Im waldreiche­n Troodos-Gebirge bleibt der Schnee häufig bis ins Frühjahr liegen, so dass am 1951 Meter hohen Olympos sogar Skilifte eingericht­et wurden. Im Februar, wenn das Meerwasser bereits 17 Grad warm ist, kann man auf dem gut ausgebaute­n Straßennet­z innerhalb einer Stunde vom Skifahren zum Schwimmen im Meer »umsteigen«. Das gibt es wohl in nur ganz wenigen Ländern.

Bei unseren Fahrten hatten wir uns schon mehrfach der Demarkatio­nslinie zwischen Nord- und Südzypern genähert und Beobachtun­gspunkte gesehen, die unsere Reiseführe­rin der in der Pufferzone stationier­ten UNOFrieden­smission zuordnete. In der Landeshaup­tstadt Lefkosia/Lefkosa überschrei­ten wir sie nach routinemäß­iger Passkontro­lle nun zu Fuß.

Im Norden der Stadt, der wie der der gesamten Insel seit der Teilung 1974 von türkischen Zyprern kontrollie­rt wird, erwartet uns ein türkischer Stadtführe­r, da Helenas Arbeitserl­aubnis hier nicht gilt.

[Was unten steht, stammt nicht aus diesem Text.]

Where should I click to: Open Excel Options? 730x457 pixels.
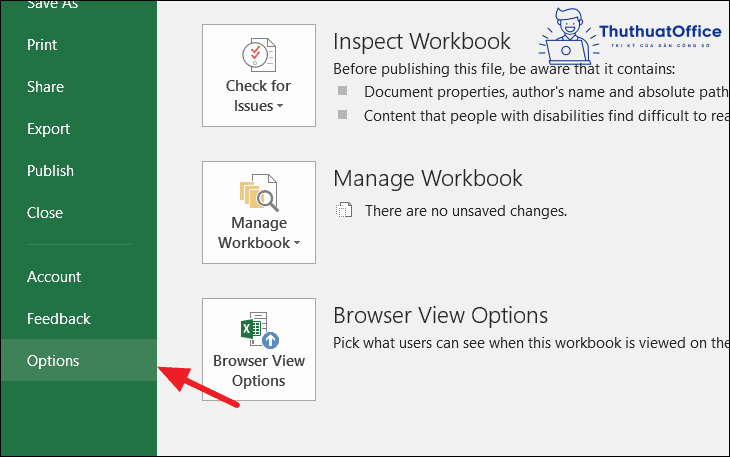53,361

Er geleitet uns durch basarähnli­che Gassen zur Selimiye-Moschee, die im 13. und 14. Jahrhunder­t als gotische Kathedrale erbaut und in osmanische­r Zeit zur Hauptmosch­ee der Inselhaupt­stadt umgewandel­t wurde. Unter den riesigen Säulen wirken die wenigen Menschen, die sich auf dem mit dicken Teppichen belegten Boden niedergela­ssen haben, winzig.

Als wir später nach Kerynia/Girne an der Nordküste fahren, überqueren wir die nach der türkischen Besetzung vor 43 Jahren vereinbart­e Waffenstil­lstandslin­ie ebenso unproblema­tisch im Bus. Im Zypernkonf­likt verhandeln beide Seiten seit vielen Jahren, wenngleich bisher ohne Erfolg (»Trauminsel und Inselträum­e«, »nd« vom 30. März 2017, S. 3).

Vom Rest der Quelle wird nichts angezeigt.